▸ Document passage:

►

NEWS AND VIEWS

Vicki's Book News and Articles

Our Most Valuable Resource

Written by Vicki Hinze

On October 16, 2015

Vicki Hinze, most valuable resource

Our Most Valuable Resource

By

Vicki Hinze

 

Demands are all over us. They’re all over everyone else, too. In the workplace, there’s a huge shift going on and, with it, the demands on us grow more numerous and varied and, well, more demanding. The once optional is now mandatory, and, while the quality of the work we do remains paramount, there is something else that ranks equally important yet gets a mite’s share of attention.  That something is our most valuable resource—our time.

We all wish we could control time and redistribute how we spend it. But the truth is, none of us can add one second to our day much less to our life.  We start out with the same number of hours in a day as everyone else. But how we must spend them, or how we do spend them, quickly varies. The reasons why are many. Let’s look at a few.

 

We procrastinate. We know it’s a bad idea, that it creates problems and crunch times for us, but still we do it. We put off things until they become crises, large or small, that we can’t put off anymore.  This keeps us functioning in crisis-mode, and that makes us minimally productive.  You’ve heard, the squeaky wheel gets the grease.  While that might work on your car, it’s not a great way to run your life.  Think about it.  You see something that needs doing.  You set it aside. You pick it up three or four times and then when it squeaks, you handle it.  You’ve wasted all that interim time—the seeing, setting aside, picking up and setting aside again and again.  Reclaim that time.  When you see something, handle it.  It’s done, off your desk and out of your mind.  Now you’re free to press on to something else.

 

We get distracted. We start out to do one thing and another intrudes and claims our attention. We let it and shift our focus to the new thing.  Typically this ends with a lot of time wasted and no task completed. Surely you’ve been zipping along and this terrific idea for a new project flits through your mind.  You stop working on your current project and follow the idea for the new project. Now you have two partial projects and no finished projects. Odds are good that before you finish either of them, you’ll get another new idea and flit to it.  Ideas are wonderful things, and we all get a million of them.  But we have to have the discipline to channel our energy to avoid leaving everything half-done. Yet we don’t want to ignore inspired new ideas. So stop the current project long enough to jot down the idea and then put it in a folder, a box, a file, an idea notebook—somewhere you can retrieve it from later—and then get back to your current project.  Finished projects are the objective.  Not partial projects left undone.  Finish, and then move on to a new idea and project.

We manage poorly. Many of us are creative sorts but we also must be or become business sorts. That’s easier for some than others, but hard or easy, it’s essential.  When we don’t work, we don’t eat.  If we’ve acquired a staff, the staff dependent upon us doesn’t eat either.  All the ancillary entities and people we support also go without.  So when we don’t perform well, our lack of performance impacts us and all these others. Poor management of time, energy and resources is a huge challenge for most people, particularly those in professions where there’s a high rate of unpredictability. Ones where change is the everyday norm. It best serves us to be flexible and serious stewards of our time, energy and resources to maximize potential for us and our work.  We depend on it.  So do others.

◄

▸ Data segment:
►

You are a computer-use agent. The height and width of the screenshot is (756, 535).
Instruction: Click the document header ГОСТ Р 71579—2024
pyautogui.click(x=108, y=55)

◄

▸ Tasks to perform:
**1)** Translate this sentence from the article on time into Spanish: "We start out with the same number of hours in a day as everyone else."
**2)** Answer these about the article on time:
(a) On what date was it written?
(b) According to the section on procrastination, what are we told to do when we see something that needs doing?
(c) What should we do with a new idea that comes up during a current project, before getting back to that project?
Work from the article alone; the data plays no part.

▸ Solutions to the problems:
**1)** Empezamos con el mismo número de horas en un día que todos los demás.

**2)**
(a) October 16, 2015.
(b) Handle it.
(c) Jot it down and put it somewhere it can be retrieved from later, such as a folder, a box, a file or an idea notebook.